Options for interacting with the site include an Art Shuffle option and the aforementioned Magic Tour (although the ‘choose your favourite’ images that the tour used to decide which path to send you down seemed a bit limited in range, and I wasn’t actually very excited by the art I was recommended – but the idea was fun). Each work of art on the site links to its originating gallery, and can be shared via Twitter or email and ‘Liked’ on Facebook. On the bottom of each work of art, there is a discussion question (How does this make you feel? What do you think about this artist?) which again links to Facebook. And in the Art Guides there are short descriptions of art movements, like the Renaissance (below).

But I think the really interesting thing about the site is that the works of art have been commercialised, with visitors given the opportunity to buy a copy of the artwork. According to the stats on Mashable, the Gallery currently has over 500,000 works of art, and has partnered with about 6,000 galleries, and this gives those galleries an interesting new opportunity for gaining a bit of commercial profit for merchandising – not to mention a new way to find out which works of art in their collections are the ones that people really want to buy. Imagine if the Bridgeman Art Library discovers that hundreds of people all want to buy one work of art they’ve never even considered merchandising… it could be a pretty interesting way to get some market research on the demand for merch for the collection.

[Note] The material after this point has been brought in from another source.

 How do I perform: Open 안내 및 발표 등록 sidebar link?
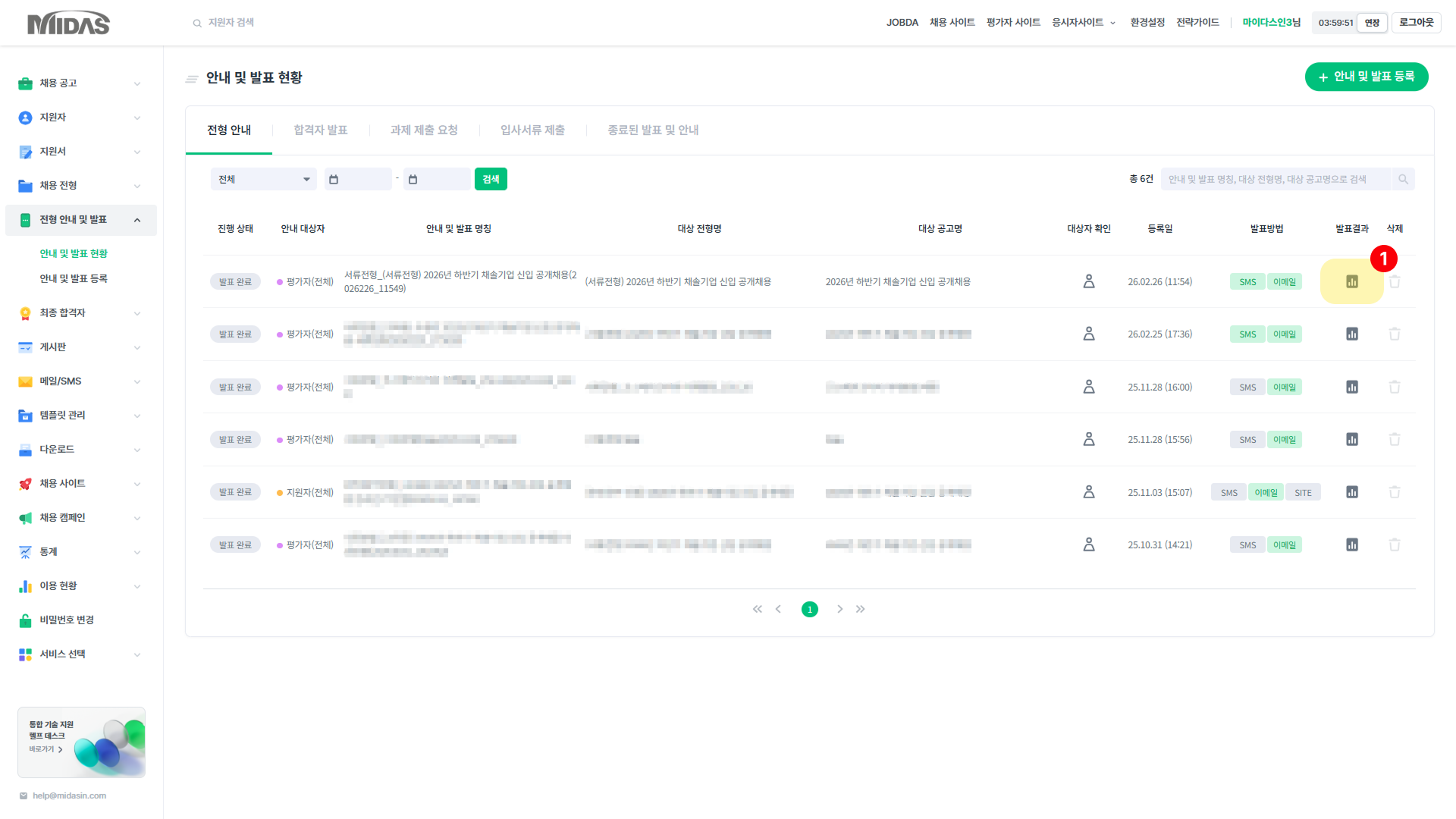click(x=74, y=279)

One of the co-founders of the website used to be COO at Last.Fm, and I think that there are some obvious cross ideas at play conceptually… the notion of discovering and sharing art in this context isn’t too far from the idea of musical discovery on But unlike which has a lot of great current and contemporary music on it, most of the art currently on Artfinder seems to be from a previous era (one where copyright has lapsed, I imagine)… The page on Postmodernism doesn’t seem to include any links to art – although some key artists are profiled – and there seems to be little discussion taking place about what’s happening within current art conversations. This is something I think could make the site more interesting, and is no doubt something that will come with time.

So what do I think of it as a site? Artfinder has some cool ideas, but I do think it is missing the expertise and authority that museums can and should have. I don’t necessarily trust the Artfinder brand to teach me about art in the same way I would a more established museum (rightly or wrongly).

The site still operates as a silo. It might link works of art across lots of galleries – which is cool because it brings together disparate collections into one place – but the information contained on the site seems to be entirely derived from within, rather than linking to external information sources and leading to a more interesting and serendipitous journey of discovery. There also doesn’t really seem to be much narrative accompanying the site/works, and it would be nice to have great sense of a story when looking at interesting art.

But possibly my biggest criticism of the site is that it asks nothing of me. I can flick through the pretty pictures, but there’s nothing compelling to really engage me – yet (though maybe as more people interact with the works online, that will change). As Jonathan Jones writes, in his review of the site, “Artfinder is another fine way of skimming the surface of art history. What the web needs next is a deeper exploration of great art.”

I’d be interested in hearing other people’s thoughts on the site. Have you used it? Would you use it? Did anyone see their demonstration at MW2011? And if so, what impressions did you get?